Dalle vicende riguardanti la banda criminale più nota del panorama romano al racconto del controverso "reparto mobile", spesso guardato con distacco da tutto il resto della Polizia e con sospetto e diffidenza dai cittadini.
Prendendo il via dalle pagine dell’omonimo testo scritto da Carlo Bonini, il cui titolo altro non è che il motto partito dal movimento skinhead inglese degli anni Settanta per poi trasformarsi nel richiamo universale alla guerriglia nelle città, nelle strade e negli stadi, possiamo sintetizzare così il passaggio effettuato da Stefano Sollima dal piccolo schermo, per il quale ha curato la straordinaria serie televisiva “Romanzo criminale”, al grande.
Con incluso nel cast l’Andrea Sartoretti che concedeva anima e corpo a Bufalo proprio nella citata serie, il figlio del Sergio Sollima autore di "Città violenta" (1970) e "Revolver" (1973) provvede a fornire tramite uno sguardo dall’interno il ritratto di tre "celerini bastardi", più che di tre poliziotti; i quali, interpretati da Pierfrancesco Favino, Filippo Nigro e Marco Giallini, hanno imparato a essere bersaglio perché vivono immersi in una violenza che diventa lo specchio deformante di una società esasperata, di un mondo che, governato dall’odio, ha perso le regole e che loro intendono far rispettare anche ricorrendo all’uso spregiudicato della forza.

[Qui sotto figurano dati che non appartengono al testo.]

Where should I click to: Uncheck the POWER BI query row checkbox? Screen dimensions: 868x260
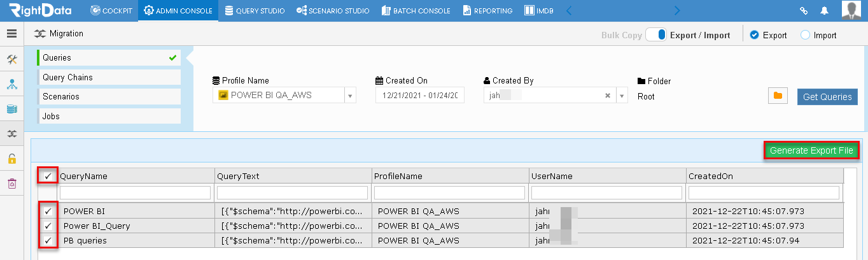click(48, 211)
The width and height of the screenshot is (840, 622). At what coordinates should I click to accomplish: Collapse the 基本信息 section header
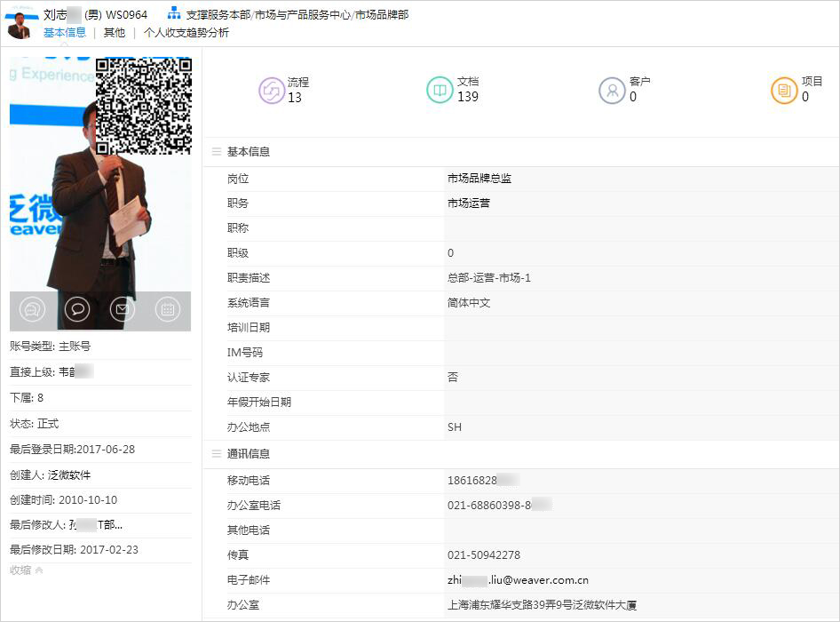click(x=217, y=152)
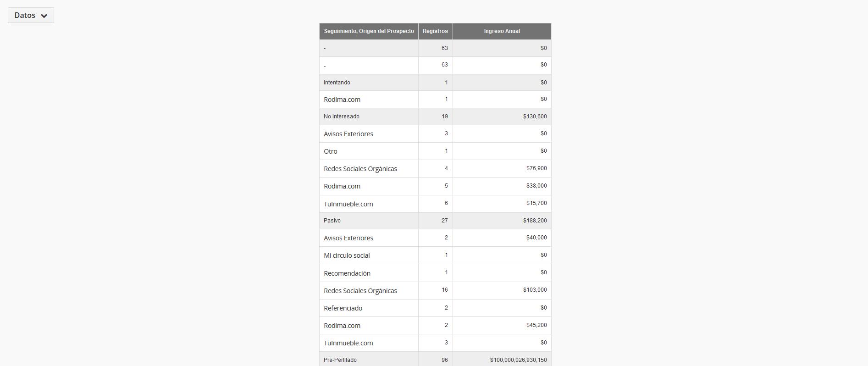This screenshot has height=366, width=868.
Task: Click the Otro origin row
Action: [331, 151]
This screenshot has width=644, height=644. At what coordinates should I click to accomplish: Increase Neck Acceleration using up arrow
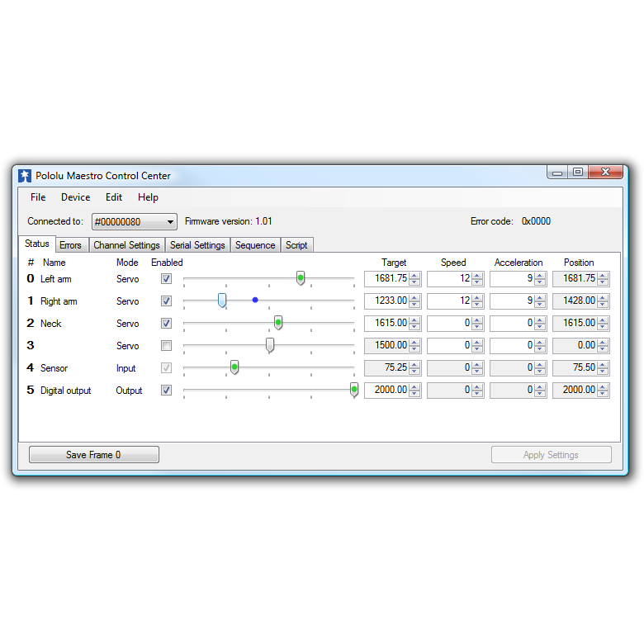(540, 320)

Tre protagonisti in stato di grazia che, tra culto della destra fascista e scontri di massa, trovano al loro fianco una giovane recluta con le fattezze di un ottimo Domenico Diele; immerso come loro in una Roma veltroniana che, mentre si parla di quanto accaduto a Genova al G8 del 2001 e dell’uccisione dell’ispettore capo Filippo Raciti durante il derby Catania-Palermo del 2007, vive il tragico stupro con omicidio di Giovanna Reggiani e l’accidentale morte del tifoso laziale Gabriele Sandri.
Una Roma invasa da rumeni e altri cittadini non italiani che Sollima racconta guardando più al cinema di genere che ai tipici esempi di denuncia sociale su celluloide, tirando in ballo anche politici che promettono ma non mantengono ed evitando di esprimere un giudizio preciso, ma lasciando esclusivamente allo spettatore il compito di giudicare chi siano i buoni e chi i cattivi.
E lo fa sfoggiando una splendida regia di taglio decisamente internazionale che, tra momenti da antologia (citiamo soltanto il dialogo via citofono tra Favino e un extracomunitario) e nutrita colonna sonora usata in maniera eccellente ("Seven nation army" dei White stripes e "Police on my back" dei Clash nel mucchio), ci permettono di poter tranquillamente affermare di trovarci dinanzi al lodevole esordio di uno dei pochi figli d’arte capaci di dimostrarsi più portati per l’essere artisti che per il facile sfruttamento della propria "posizione privilegiata".

La frase:
"I fratelli non s’abbandonano, mai".